- **Problem requirements**: Could you write the entries out again, exactly as they are?

Saved data entries

====

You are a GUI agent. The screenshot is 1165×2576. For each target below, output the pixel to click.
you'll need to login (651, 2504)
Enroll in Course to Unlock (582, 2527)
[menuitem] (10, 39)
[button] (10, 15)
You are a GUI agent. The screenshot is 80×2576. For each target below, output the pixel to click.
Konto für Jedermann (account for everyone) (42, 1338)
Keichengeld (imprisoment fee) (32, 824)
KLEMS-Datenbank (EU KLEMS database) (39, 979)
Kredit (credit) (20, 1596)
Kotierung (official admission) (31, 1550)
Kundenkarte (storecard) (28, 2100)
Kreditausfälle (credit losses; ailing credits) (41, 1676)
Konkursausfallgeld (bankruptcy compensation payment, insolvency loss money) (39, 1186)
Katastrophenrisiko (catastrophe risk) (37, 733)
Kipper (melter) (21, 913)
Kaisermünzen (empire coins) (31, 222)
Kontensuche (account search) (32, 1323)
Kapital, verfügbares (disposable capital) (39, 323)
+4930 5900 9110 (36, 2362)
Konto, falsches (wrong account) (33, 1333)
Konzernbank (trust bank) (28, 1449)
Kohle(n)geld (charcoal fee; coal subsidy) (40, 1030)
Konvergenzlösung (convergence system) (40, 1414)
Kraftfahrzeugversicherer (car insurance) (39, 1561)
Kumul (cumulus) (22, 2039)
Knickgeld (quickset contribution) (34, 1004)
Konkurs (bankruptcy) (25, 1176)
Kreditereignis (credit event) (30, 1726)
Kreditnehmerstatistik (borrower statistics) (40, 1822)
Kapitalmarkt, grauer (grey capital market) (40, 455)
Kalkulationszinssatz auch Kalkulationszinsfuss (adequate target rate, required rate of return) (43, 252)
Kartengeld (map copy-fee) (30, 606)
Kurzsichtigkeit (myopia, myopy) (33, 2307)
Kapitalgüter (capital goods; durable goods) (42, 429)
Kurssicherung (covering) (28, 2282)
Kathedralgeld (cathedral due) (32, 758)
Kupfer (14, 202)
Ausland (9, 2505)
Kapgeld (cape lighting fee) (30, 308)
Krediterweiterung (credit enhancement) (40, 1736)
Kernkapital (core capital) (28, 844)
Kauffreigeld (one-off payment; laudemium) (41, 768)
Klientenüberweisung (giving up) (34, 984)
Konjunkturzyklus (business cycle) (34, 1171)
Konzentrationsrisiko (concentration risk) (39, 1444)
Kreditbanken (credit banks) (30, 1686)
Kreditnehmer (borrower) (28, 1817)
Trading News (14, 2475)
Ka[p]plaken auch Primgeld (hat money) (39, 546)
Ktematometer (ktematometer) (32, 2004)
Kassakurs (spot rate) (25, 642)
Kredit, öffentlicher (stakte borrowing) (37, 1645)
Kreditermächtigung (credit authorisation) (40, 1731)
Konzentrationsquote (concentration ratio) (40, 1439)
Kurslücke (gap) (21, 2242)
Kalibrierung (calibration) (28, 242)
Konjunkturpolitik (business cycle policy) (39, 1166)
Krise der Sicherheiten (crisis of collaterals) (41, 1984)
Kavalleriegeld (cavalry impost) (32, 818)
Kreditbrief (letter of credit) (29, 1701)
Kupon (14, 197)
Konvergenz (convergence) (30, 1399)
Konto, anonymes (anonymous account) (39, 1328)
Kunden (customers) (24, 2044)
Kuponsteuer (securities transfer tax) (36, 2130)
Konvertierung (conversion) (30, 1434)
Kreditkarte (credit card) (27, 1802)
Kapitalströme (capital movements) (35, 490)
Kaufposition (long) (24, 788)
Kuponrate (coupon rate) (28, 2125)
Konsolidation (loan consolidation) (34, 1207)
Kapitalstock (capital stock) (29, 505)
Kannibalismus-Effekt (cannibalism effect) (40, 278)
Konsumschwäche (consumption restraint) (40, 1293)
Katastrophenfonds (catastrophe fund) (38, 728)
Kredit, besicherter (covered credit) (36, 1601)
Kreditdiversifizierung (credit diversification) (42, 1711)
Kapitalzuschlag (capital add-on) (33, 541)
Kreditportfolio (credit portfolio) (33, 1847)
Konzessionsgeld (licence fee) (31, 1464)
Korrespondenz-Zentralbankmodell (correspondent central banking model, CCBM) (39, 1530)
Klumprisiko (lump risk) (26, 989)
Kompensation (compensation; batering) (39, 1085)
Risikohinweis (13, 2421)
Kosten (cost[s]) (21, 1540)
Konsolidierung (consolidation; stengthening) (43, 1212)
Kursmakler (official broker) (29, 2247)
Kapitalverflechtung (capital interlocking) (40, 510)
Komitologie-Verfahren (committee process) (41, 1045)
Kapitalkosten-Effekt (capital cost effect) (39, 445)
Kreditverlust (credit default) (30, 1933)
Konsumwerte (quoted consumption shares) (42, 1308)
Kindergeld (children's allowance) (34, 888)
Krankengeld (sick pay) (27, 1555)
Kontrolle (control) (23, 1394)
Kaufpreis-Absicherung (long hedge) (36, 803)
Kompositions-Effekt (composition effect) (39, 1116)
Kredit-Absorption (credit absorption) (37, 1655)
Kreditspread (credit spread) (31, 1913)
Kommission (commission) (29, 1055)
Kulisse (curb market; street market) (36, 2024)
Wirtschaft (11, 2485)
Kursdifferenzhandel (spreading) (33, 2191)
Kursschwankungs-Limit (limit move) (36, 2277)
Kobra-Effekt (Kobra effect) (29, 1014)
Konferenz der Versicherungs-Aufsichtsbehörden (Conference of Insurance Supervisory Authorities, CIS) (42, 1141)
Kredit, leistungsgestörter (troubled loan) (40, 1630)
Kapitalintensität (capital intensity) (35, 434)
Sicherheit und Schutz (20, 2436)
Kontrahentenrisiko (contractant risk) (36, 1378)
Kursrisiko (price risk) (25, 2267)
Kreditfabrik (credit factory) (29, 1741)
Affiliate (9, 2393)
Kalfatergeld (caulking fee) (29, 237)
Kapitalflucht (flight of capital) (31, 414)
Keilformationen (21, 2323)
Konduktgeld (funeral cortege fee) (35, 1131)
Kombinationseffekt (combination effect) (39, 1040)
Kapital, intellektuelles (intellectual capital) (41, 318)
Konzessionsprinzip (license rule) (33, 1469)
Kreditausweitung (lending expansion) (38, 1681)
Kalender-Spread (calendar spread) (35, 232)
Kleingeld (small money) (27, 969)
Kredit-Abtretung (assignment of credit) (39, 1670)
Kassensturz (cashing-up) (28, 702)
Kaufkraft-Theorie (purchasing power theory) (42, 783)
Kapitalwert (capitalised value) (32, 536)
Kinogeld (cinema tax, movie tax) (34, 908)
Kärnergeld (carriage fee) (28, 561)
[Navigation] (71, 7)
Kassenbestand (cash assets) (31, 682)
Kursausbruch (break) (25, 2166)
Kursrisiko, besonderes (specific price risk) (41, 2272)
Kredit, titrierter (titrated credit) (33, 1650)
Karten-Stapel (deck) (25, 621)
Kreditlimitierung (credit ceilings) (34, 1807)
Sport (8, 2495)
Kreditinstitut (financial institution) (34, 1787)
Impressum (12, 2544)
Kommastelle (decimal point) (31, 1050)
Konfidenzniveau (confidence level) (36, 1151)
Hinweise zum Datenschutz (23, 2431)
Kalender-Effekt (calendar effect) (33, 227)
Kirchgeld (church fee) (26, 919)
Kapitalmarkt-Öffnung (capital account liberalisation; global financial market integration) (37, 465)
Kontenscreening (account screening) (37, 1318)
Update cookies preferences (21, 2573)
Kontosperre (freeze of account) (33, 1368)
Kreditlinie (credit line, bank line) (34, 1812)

====

- **Exercise response**:
You are a GUI agent. The screenshot is 1165×2576. For each target below, output the pixel to click.
you'll need to login (651, 2504)
Enroll in Course to Unlock (582, 2527)
[menuitem] (10, 39)
[button] (10, 15)
You are a GUI agent. The screenshot is 80×2576. For each target below, output the pixel to click.
Konto für Jedermann (account for everyone) (42, 1338)
Keichengeld (imprisoment fee) (32, 824)
KLEMS-Datenbank (EU KLEMS database) (39, 979)
Kredit (credit) (20, 1596)
Kotierung (official admission) (31, 1550)
Kundenkarte (storecard) (28, 2100)
Kreditausfälle (credit losses; ailing credits) (41, 1676)
Konkursausfallgeld (bankruptcy compensation payment, insolvency loss money) (39, 1186)
Katastrophenrisiko (catastrophe risk) (37, 733)
Kipper (melter) (21, 913)
Kaisermünzen (empire coins) (31, 222)
Kontensuche (account search) (32, 1323)
Kapital, verfügbares (disposable capital) (39, 323)
+4930 5900 9110 (36, 2362)
Konto, falsches (wrong account) (33, 1333)
Konzernbank (trust bank) (28, 1449)
Kohle(n)geld (charcoal fee; coal subsidy) (40, 1030)
Konvergenzlösung (convergence system) (40, 1414)
Kraftfahrzeugversicherer (car insurance) (39, 1561)
Kumul (cumulus) (22, 2039)
Knickgeld (quickset contribution) (34, 1004)
Konkurs (bankruptcy) (25, 1176)
Kreditereignis (credit event) (30, 1726)
Kreditnehmerstatistik (borrower statistics) (40, 1822)
Kapitalmarkt, grauer (grey capital market) (40, 455)
Kalkulationszinssatz auch Kalkulationszinsfuss (adequate target rate, required rate of return) (43, 252)
Kartengeld (map copy-fee) (30, 606)
Kurzsichtigkeit (myopia, myopy) (33, 2307)
Kapitalgüter (capital goods; durable goods) (42, 429)
Kurssicherung (covering) (28, 2282)
Kathedralgeld (cathedral due) (32, 758)
Kupfer (14, 202)
Ausland (9, 2505)
Kapgeld (cape lighting fee) (30, 308)
Krediterweiterung (credit enhancement) (40, 1736)
Kernkapital (core capital) (28, 844)
Kauffreigeld (one-off payment; laudemium) (41, 768)
Klientenüberweisung (giving up) (34, 984)
Konjunkturzyklus (business cycle) (34, 1171)
Konzentrationsrisiko (concentration risk) (39, 1444)
Kreditbanken (credit banks) (30, 1686)
Kreditnehmer (borrower) (28, 1817)
Trading News (14, 2475)
Ka[p]plaken auch Primgeld (hat money) (39, 546)
Ktematometer (ktematometer) (32, 2004)
Kassakurs (spot rate) (25, 642)
Kredit, öffentlicher (stakte borrowing) (37, 1645)
Kreditermächtigung (credit authorisation) (40, 1731)
Konzentrationsquote (concentration ratio) (40, 1439)
Kurslücke (gap) (21, 2242)
Kalibrierung (calibration) (28, 242)
Konjunkturpolitik (business cycle policy) (39, 1166)
Krise der Sicherheiten (crisis of collaterals) (41, 1984)
Kavalleriegeld (cavalry impost) (32, 818)
Kreditbrief (letter of credit) (29, 1701)
Kupon (14, 197)
Konvergenz (convergence) (30, 1399)
Konto, anonymes (anonymous account) (39, 1328)
Kunden (customers) (24, 2044)
Kuponsteuer (securities transfer tax) (36, 2130)
Konvertierung (conversion) (30, 1434)
Kreditkarte (credit card) (27, 1802)
Kapitalströme (capital movements) (35, 490)
Kaufposition (long) (24, 788)
Kuponrate (coupon rate) (28, 2125)
Konsolidation (loan consolidation) (34, 1207)
Kapitalstock (capital stock) (29, 505)
Kannibalismus-Effekt (cannibalism effect) (40, 278)
Konsumschwäche (consumption restraint) (40, 1293)
Katastrophenfonds (catastrophe fund) (38, 728)
Kredit, besicherter (covered credit) (36, 1601)
Kreditdiversifizierung (credit diversification) (42, 1711)
Kapitalzuschlag (capital add-on) (33, 541)
Kreditportfolio (credit portfolio) (33, 1847)
Konzessionsgeld (licence fee) (31, 1464)
Korrespondenz-Zentralbankmodell (correspondent central banking model, CCBM) (39, 1530)
Klumprisiko (lump risk) (26, 989)
Kompensation (compensation; batering) (39, 1085)
Risikohinweis (13, 2421)
Kosten (cost[s]) (21, 1540)
Konsolidierung (consolidation; stengthening) (43, 1212)
Kursmakler (official broker) (29, 2247)
Kapitalverflechtung (capital interlocking) (40, 510)
Komitologie-Verfahren (committee process) (41, 1045)
Kapitalkosten-Effekt (capital cost effect) (39, 445)
Kreditverlust (credit default) (30, 1933)
Konsumwerte (quoted consumption shares) (42, 1308)
Kindergeld (children's allowance) (34, 888)
Krankengeld (sick pay) (27, 1555)
Kontrolle (control) (23, 1394)
Kaufpreis-Absicherung (long hedge) (36, 803)
Kompositions-Effekt (composition effect) (39, 1116)
Kredit-Absorption (credit absorption) (37, 1655)
Kreditspread (credit spread) (31, 1913)
Kommission (commission) (29, 1055)
Kulisse (curb market; street market) (36, 2024)
Wirtschaft (11, 2485)
Kursdifferenzhandel (spreading) (33, 2191)
Kursschwankungs-Limit (limit move) (36, 2277)
Kobra-Effekt (Kobra effect) (29, 1014)
Konferenz der Versicherungs-Aufsichtsbehörden (Conference of Insurance Supervisory Authorities, CIS) (42, 1141)
Kredit, leistungsgestörter (troubled loan) (40, 1630)
Kapitalintensität (capital intensity) (35, 434)
Sicherheit und Schutz (20, 2436)
Kontrahentenrisiko (contractant risk) (36, 1378)
Kursrisiko (price risk) (25, 2267)
Kreditfabrik (credit factory) (29, 1741)
Affiliate (9, 2393)
Kalfatergeld (caulking fee) (29, 237)
Kapitalflucht (flight of capital) (31, 414)
Keilformationen (21, 2323)
Konduktgeld (funeral cortege fee) (35, 1131)
Kombinationseffekt (combination effect) (39, 1040)
Kapital, intellektuelles (intellectual capital) (41, 318)
Konzessionsprinzip (license rule) (33, 1469)
Kreditausweitung (lending expansion) (38, 1681)
Kalender-Spread (calendar spread) (35, 232)
Kleingeld (small money) (27, 969)
Kredit-Abtretung (assignment of credit) (39, 1670)
Kassensturz (cashing-up) (28, 702)
Kaufkraft-Theorie (purchasing power theory) (42, 783)
Kapitalwert (capitalised value) (32, 536)
Kinogeld (cinema tax, movie tax) (34, 908)
Kärnergeld (carriage fee) (28, 561)
[Navigation] (71, 7)
Kassenbestand (cash assets) (31, 682)
Kursausbruch (break) (25, 2166)
Kursrisiko, besonderes (specific price risk) (41, 2272)
Kredit, titrierter (titrated credit) (33, 1650)
Karten-Stapel (deck) (25, 621)
Kreditlimitierung (credit ceilings) (34, 1807)
Sport (8, 2495)
Kreditinstitut (financial institution) (34, 1787)
Impressum (12, 2544)
Kommastelle (decimal point) (31, 1050)
Konfidenzniveau (confidence level) (36, 1151)
Hinweise zum Datenschutz (23, 2431)
Kalender-Effekt (calendar effect) (33, 227)
Kirchgeld (church fee) (26, 919)
Kapitalmarkt-Öffnung (capital account liberalisation; global financial market integration) (37, 465)
Kontenscreening (account screening) (37, 1318)
Update cookies preferences (21, 2573)
Kontosperre (freeze of account) (33, 1368)
Kreditlinie (credit line, bank line) (34, 1812)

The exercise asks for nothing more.